Kolena provides a standard set of metrics that we can use to evaluate models. However, there will be application-specific metrics that are not covered by the standard set. For these scenarios, we can provide a callback function when invoking test to compute custom metrics for each test case.
For example, we can implement metrics "mean IOU" and run test like:
from typing import List, Tuple, Optional
import numpy as np
from kolena.detection import CustomMetrics, TestImage
from kolena.detection.inference import BoundingBox
# compute mean IOU between ground truths and inferences
def custom_metrics(
inferences: List[Tuple[TestImage, Optional[List[BoundingBox]]]]
) -> CustomMetrics:
# inferences contains all images of a test case and corresponding predictions
compute_iou = lambda img, bboxes: 0
return {"Mean IOU": np.mean([compute_iou(i, b) for i, b in inferences])}
test(model, test_suite, custom_metrics_callback=custom_metrics)

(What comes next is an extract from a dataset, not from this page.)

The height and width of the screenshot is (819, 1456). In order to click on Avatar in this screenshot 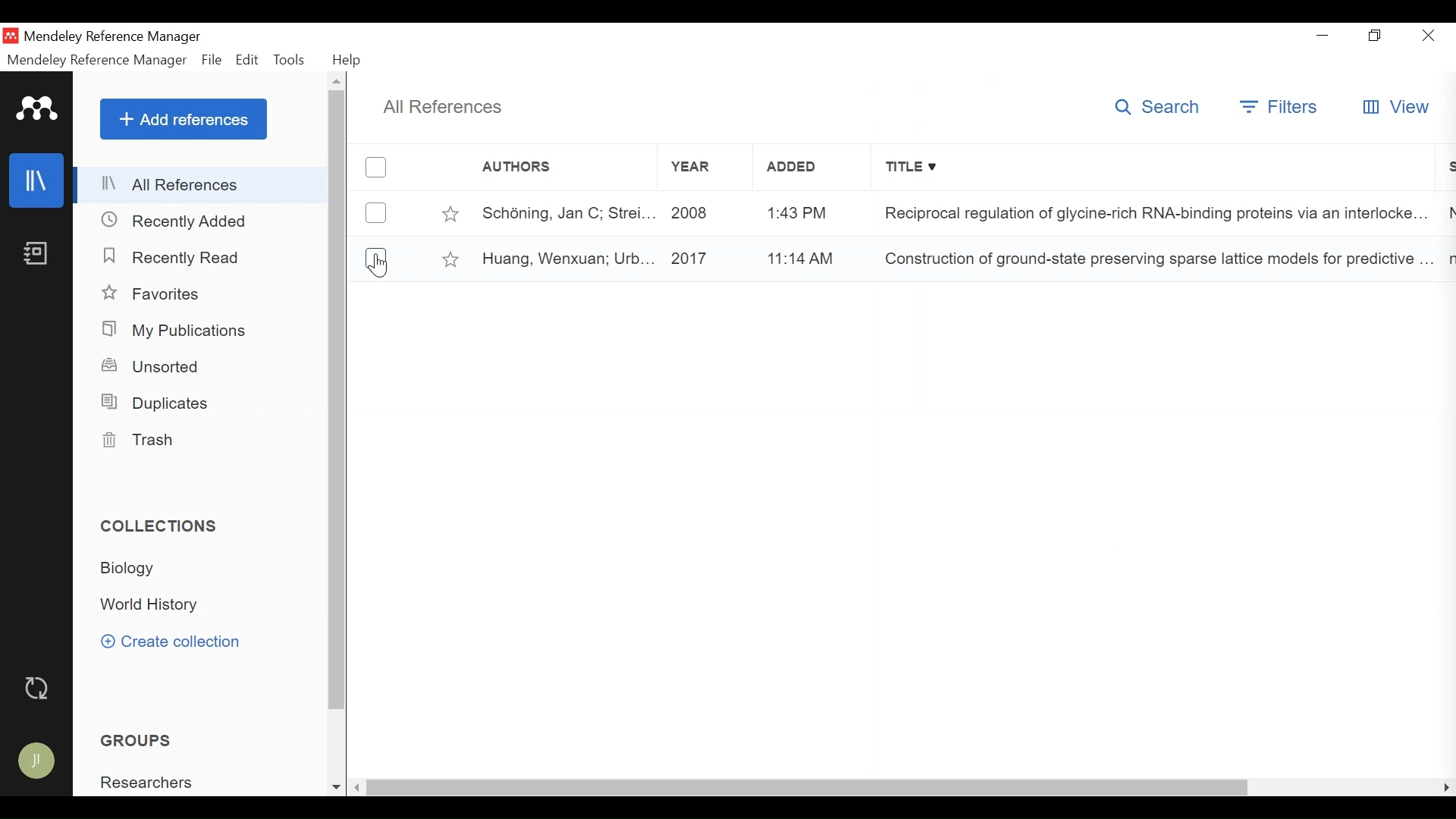, I will do `click(35, 759)`.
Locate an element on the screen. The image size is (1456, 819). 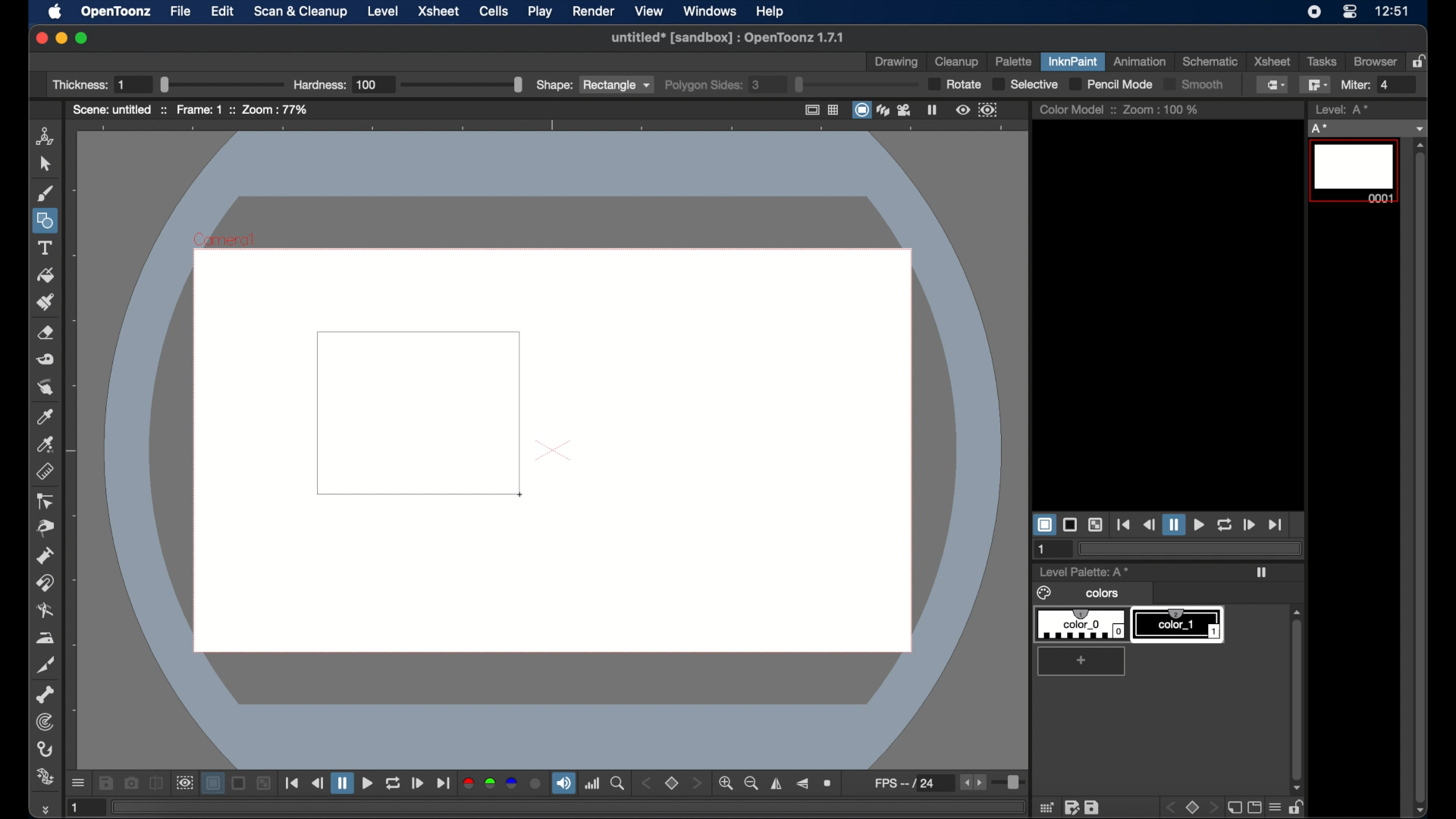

This new metric "Mean IOU" would be ready in the web platform along the standard set of metrics.

Conclusion

In this quickstart tutorial we learned how to create new tests for object detection datasets and how to test object detection models on Kolena.
What we learned here just scratches the surface of what's possible with Kolena and covered a fraction of the kolena-client API — now that we're up and running, we can think about ways to create more detailed tests, improve existing tests, and dive deep into model behaviors.